After the announcement of the Fed’s statement, the key market indicator, the 10-year Treasury bond yield rose to a daily high of 1.278%, and then fell back to 1.228%.
The Bank of Korea said on the 29th that the Fed’s decision was in line with expectations and had limited impact on the global market.
Many countries are preparing to respond to the shift in U.S. monetary policy
As the U.S. economy has basically recovered to its pre-epidemic level, people from all walks of life are concerned about the timing of its austerity, and many central banks are preparing to adopt an early austerity policy to respond.
The Bank of England will announce its interest rate decision on August 5 and announce the minutes of the meeting. The bank may maintain its full-speed stimulus policy unchanged, but two decision-making officials said that due to accelerating inflation, the bond purchase plan of nearly 900 billion pounds (about 1.2 trillion US dollars) may have to end early.
In fact, since March this year, many emerging economies, including Russia and Turkey, have gradually tightened their monetary policies. Last Friday, Russia announced an interest rate hike of 100 basis points to 6.5%, which was the largest rate hike since the 2014 ruble crisis. Russia’s central bank governor Nabiulina has stated many times before that domestic inflationary pressures are not temporary. Looking ahead, the Central Bank of Russia predicts that this year’s inflation rate will be 5.7%-6.2%, which is far higher than the central bank’s target of 4%.

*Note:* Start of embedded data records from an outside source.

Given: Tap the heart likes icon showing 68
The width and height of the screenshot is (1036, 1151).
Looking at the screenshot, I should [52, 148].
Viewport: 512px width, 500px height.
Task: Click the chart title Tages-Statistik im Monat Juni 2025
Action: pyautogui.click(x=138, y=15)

After the Federal Reserve’s interest rate meeting released last month’s attitude to study the scale of downsizing, Latin America’s Brazil, Mexico, and Chile successively announced their interest rate hike decisions. In addition to coping with inflationary pressures, preventing the Fed’s policy spillover effects in advance is also one of the considerations.
In 2013, the then Fed Chairman Ben Bernanke hinted that he would reduce debt purchases and triggered a “reduction panic.” Morgan Stanley analyst Lord Lord proposed the concept of the “fragile five countries”: emerging economies that account for 7% of the global economy Brazil, Indonesia, India, Turkey, and South Africa have been challenged by negative factors such as inflationary pressures, exchange rate overvaluations, and huge current account deficits, and their economic growth has slowed down. Take Indonesia as an example. At the beginning of 2014, the country’s current account deficit rate rose to 4.4% of gross domestic product (GDP), well above the 3% warning line, and the capital market fluctuated significantly.
Market participants predict that as many countries have begun or prepared in advance to respond to the Fed’s measures to shrink the balance sheet, the spillover effect of the US monetary policy shift will be limited.